Each entry is to be retyped exactly as it appears. Leave the images out.
════════════════
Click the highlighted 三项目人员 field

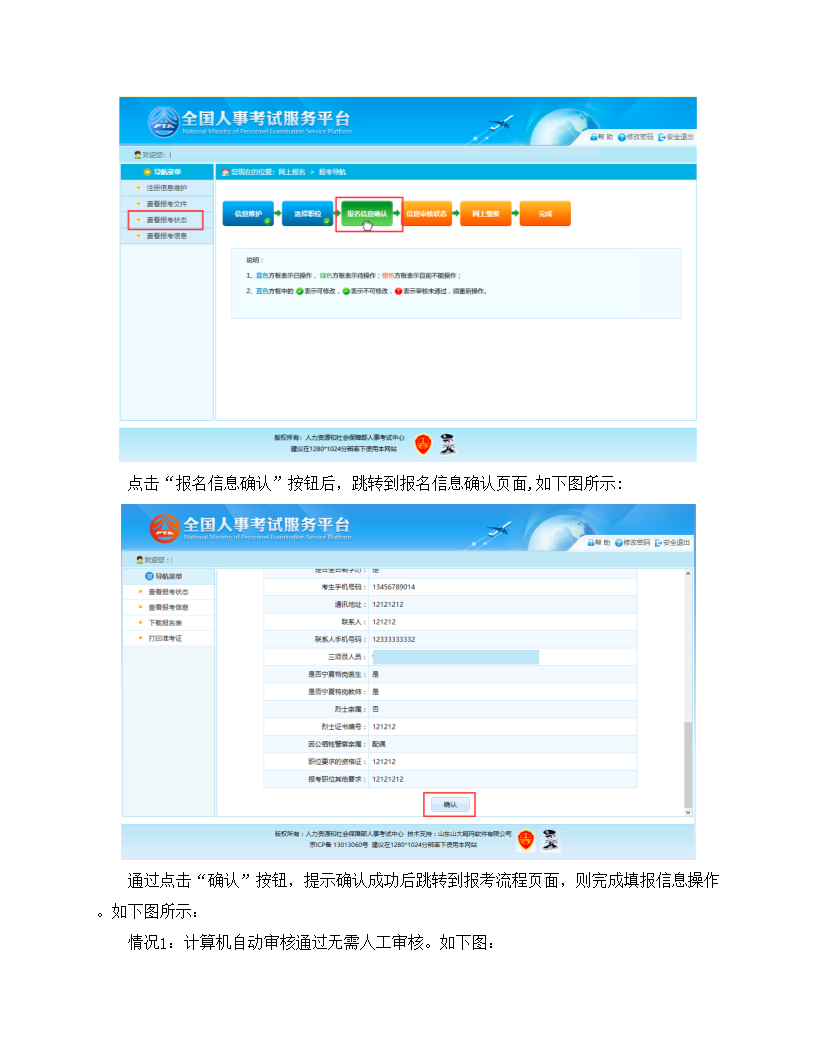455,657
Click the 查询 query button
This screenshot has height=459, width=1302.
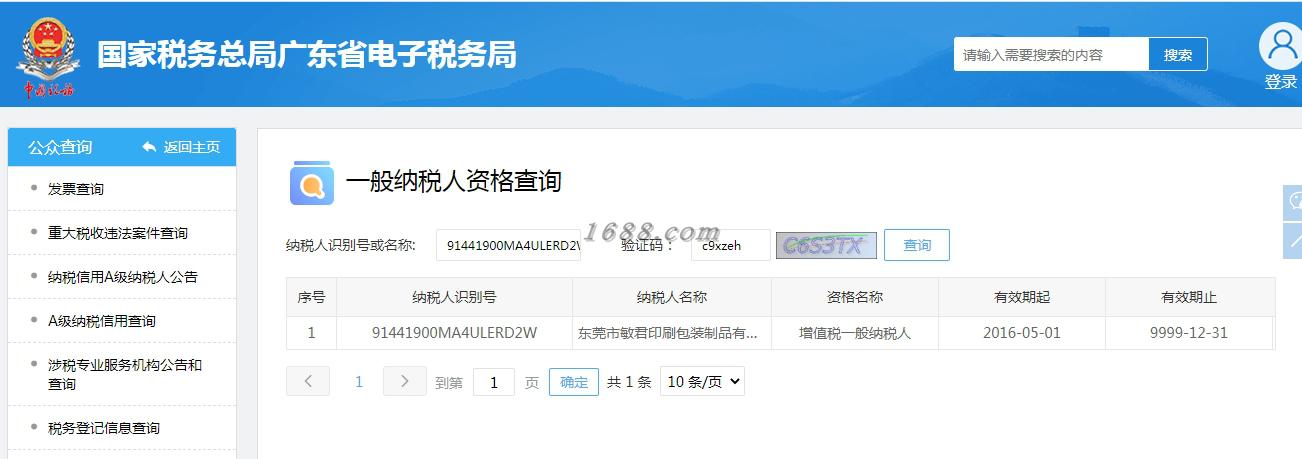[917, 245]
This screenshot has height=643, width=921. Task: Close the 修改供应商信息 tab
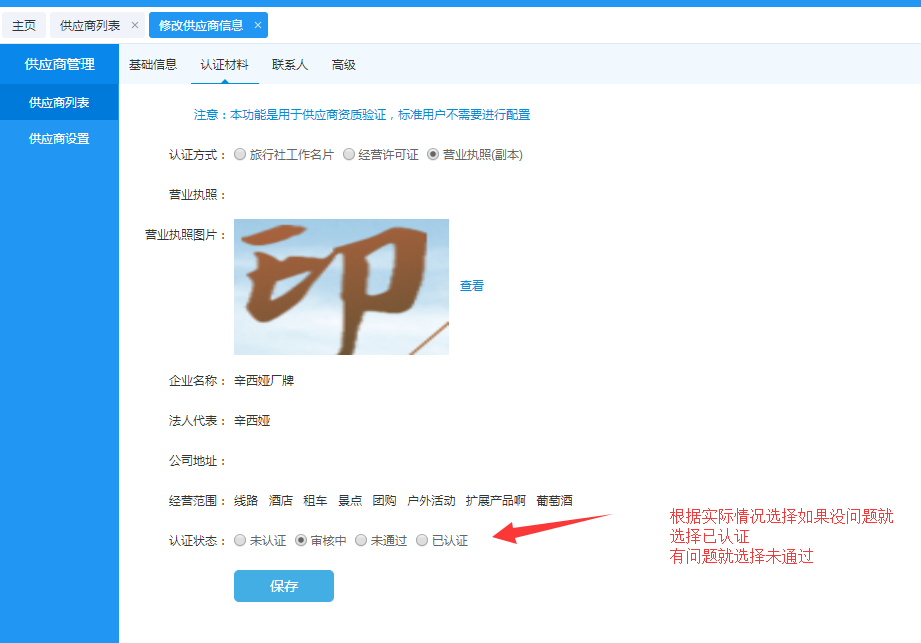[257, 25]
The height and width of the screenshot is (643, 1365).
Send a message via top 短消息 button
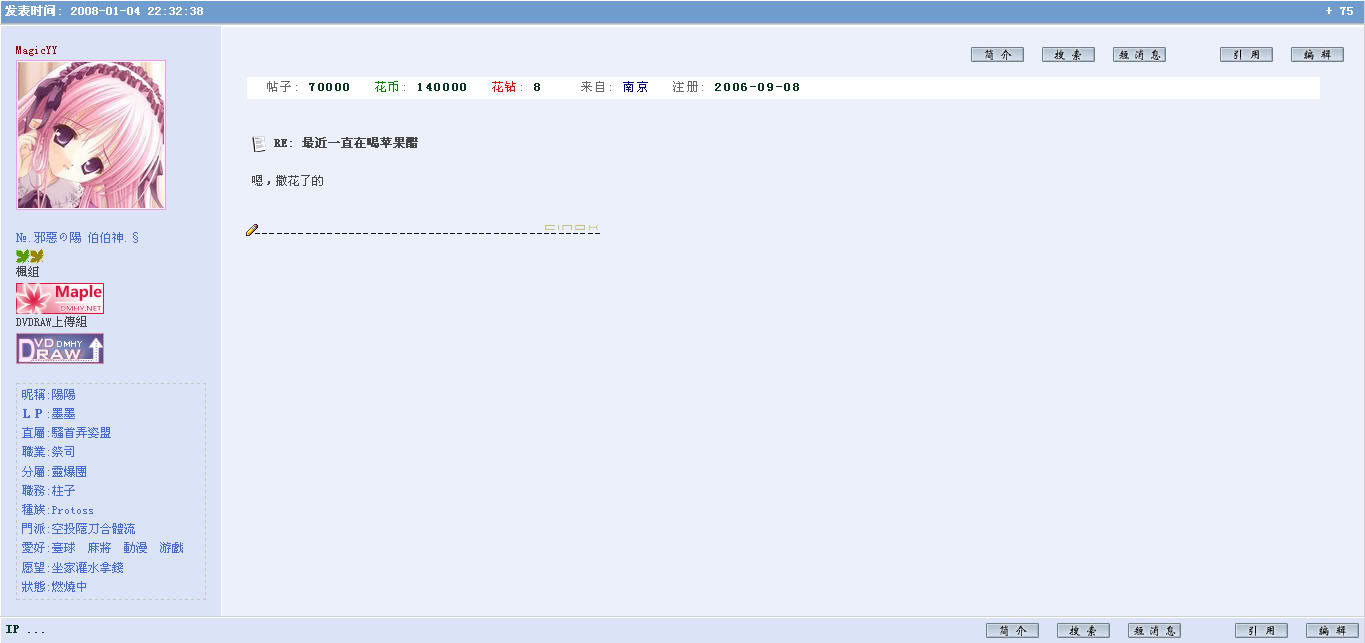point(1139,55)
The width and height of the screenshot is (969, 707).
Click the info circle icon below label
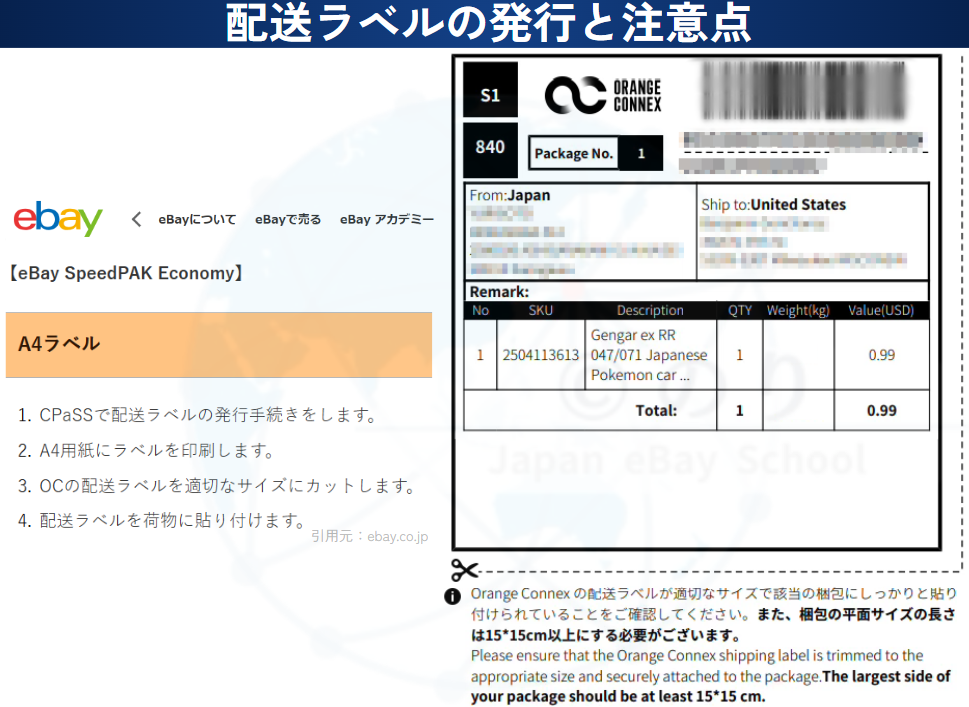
════════════════
Written answer:
Click the highlighted 三项目人员 field

455,657
Click the 查询 query button
This screenshot has height=459, width=1302.
[917, 245]
This screenshot has height=643, width=921. Task: Close the 修改供应商信息 tab
[257, 25]
The height and width of the screenshot is (643, 1365).
Send a message via top 短消息 button
point(1139,55)
The width and height of the screenshot is (969, 707).
Click the info circle icon below label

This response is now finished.